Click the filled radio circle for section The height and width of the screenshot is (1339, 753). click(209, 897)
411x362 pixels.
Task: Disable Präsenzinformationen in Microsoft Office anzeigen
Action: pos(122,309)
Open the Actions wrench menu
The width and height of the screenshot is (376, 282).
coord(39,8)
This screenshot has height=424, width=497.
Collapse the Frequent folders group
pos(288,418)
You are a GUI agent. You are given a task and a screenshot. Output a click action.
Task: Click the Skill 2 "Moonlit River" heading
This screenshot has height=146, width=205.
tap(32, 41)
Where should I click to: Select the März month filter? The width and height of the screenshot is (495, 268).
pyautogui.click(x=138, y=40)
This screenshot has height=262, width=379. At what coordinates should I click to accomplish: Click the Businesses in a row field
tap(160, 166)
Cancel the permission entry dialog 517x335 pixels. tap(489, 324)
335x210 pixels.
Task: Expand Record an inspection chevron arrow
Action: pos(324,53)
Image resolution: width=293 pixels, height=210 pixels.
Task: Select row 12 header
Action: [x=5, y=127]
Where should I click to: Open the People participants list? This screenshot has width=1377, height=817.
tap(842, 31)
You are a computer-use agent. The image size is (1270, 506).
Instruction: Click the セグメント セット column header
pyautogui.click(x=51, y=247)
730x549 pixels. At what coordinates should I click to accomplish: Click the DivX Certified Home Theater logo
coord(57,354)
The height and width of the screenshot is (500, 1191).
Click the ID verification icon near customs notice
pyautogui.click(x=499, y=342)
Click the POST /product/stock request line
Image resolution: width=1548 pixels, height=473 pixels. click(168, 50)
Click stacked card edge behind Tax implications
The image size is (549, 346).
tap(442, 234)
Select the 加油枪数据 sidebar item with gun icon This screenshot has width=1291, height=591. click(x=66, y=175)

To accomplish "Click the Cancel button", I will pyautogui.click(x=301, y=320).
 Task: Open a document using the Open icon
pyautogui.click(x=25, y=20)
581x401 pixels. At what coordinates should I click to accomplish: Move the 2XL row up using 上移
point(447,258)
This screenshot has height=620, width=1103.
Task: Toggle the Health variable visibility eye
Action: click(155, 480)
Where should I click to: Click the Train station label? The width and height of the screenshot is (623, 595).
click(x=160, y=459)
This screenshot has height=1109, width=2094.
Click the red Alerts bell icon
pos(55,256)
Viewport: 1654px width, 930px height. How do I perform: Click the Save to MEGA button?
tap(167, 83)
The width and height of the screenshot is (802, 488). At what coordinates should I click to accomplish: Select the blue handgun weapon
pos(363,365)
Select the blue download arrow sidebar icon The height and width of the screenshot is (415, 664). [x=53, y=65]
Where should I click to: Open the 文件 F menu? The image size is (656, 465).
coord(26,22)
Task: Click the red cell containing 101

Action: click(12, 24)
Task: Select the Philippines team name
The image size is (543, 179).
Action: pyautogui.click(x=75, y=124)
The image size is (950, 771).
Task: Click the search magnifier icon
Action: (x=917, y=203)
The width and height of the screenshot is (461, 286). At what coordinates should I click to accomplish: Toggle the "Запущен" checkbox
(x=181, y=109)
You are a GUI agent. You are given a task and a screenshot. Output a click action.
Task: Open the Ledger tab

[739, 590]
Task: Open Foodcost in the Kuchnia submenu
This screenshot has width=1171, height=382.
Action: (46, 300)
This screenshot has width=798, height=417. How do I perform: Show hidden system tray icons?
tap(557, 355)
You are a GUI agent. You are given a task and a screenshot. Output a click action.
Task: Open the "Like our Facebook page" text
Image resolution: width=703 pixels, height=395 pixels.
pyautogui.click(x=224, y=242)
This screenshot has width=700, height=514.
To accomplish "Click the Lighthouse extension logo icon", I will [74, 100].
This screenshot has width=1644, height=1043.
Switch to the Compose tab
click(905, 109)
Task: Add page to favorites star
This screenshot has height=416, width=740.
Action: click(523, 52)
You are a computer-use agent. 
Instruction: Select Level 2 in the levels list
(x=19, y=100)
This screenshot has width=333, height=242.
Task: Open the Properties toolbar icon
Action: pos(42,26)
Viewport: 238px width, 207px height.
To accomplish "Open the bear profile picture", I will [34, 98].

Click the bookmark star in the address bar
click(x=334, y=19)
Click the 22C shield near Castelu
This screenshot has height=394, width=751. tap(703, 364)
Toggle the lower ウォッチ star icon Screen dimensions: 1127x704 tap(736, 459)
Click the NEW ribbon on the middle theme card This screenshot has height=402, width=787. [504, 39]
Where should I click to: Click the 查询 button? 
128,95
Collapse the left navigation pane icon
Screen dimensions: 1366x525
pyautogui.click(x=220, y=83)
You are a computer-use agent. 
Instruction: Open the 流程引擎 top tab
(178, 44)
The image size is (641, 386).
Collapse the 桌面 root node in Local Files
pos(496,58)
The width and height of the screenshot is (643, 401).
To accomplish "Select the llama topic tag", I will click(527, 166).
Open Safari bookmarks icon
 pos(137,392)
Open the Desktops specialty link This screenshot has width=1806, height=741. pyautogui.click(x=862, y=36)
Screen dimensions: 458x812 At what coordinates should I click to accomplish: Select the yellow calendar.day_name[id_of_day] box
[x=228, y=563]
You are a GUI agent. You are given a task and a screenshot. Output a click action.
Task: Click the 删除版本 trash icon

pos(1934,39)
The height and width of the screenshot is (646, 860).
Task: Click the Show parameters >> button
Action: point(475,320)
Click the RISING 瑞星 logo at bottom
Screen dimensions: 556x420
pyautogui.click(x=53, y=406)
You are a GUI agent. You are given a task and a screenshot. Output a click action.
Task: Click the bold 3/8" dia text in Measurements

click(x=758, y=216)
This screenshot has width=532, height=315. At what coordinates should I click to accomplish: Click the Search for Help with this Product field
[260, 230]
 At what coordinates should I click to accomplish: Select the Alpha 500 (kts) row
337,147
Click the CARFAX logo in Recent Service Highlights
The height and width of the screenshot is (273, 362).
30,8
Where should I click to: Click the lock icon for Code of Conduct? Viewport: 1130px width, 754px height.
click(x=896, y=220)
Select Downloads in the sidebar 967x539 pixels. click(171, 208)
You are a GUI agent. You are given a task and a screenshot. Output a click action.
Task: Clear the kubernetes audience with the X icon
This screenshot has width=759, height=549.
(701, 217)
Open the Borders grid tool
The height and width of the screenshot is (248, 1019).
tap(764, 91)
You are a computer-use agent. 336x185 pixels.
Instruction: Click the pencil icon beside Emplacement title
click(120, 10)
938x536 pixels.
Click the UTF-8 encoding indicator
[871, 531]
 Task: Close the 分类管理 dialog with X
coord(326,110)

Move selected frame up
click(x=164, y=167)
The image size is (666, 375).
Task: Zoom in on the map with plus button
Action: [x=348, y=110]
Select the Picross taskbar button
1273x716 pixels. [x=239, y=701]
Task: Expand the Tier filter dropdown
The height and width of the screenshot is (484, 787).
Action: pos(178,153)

__________________________________________________

*AIM OF THE EXERCISE*: Write out, unchanged, the part of the records that opens with the first line and closes with the line containing "pyautogui.click(x=138, y=40)".

*OUTPUT FOR THIS EXERCISE*:
Click the filled radio circle for section The height and width of the screenshot is (1339, 753). click(209, 897)
411x362 pixels.
Task: Disable Präsenzinformationen in Microsoft Office anzeigen
Action: pos(122,309)
Open the Actions wrench menu
The width and height of the screenshot is (376, 282).
coord(39,8)
This screenshot has height=424, width=497.
Collapse the Frequent folders group
pos(288,418)
You are a GUI agent. You are given a task and a screenshot. Output a click action.
Task: Click the Skill 2 "Moonlit River" heading
This screenshot has height=146, width=205.
tap(32, 41)
Where should I click to: Select the März month filter? The width and height of the screenshot is (495, 268).
pyautogui.click(x=138, y=40)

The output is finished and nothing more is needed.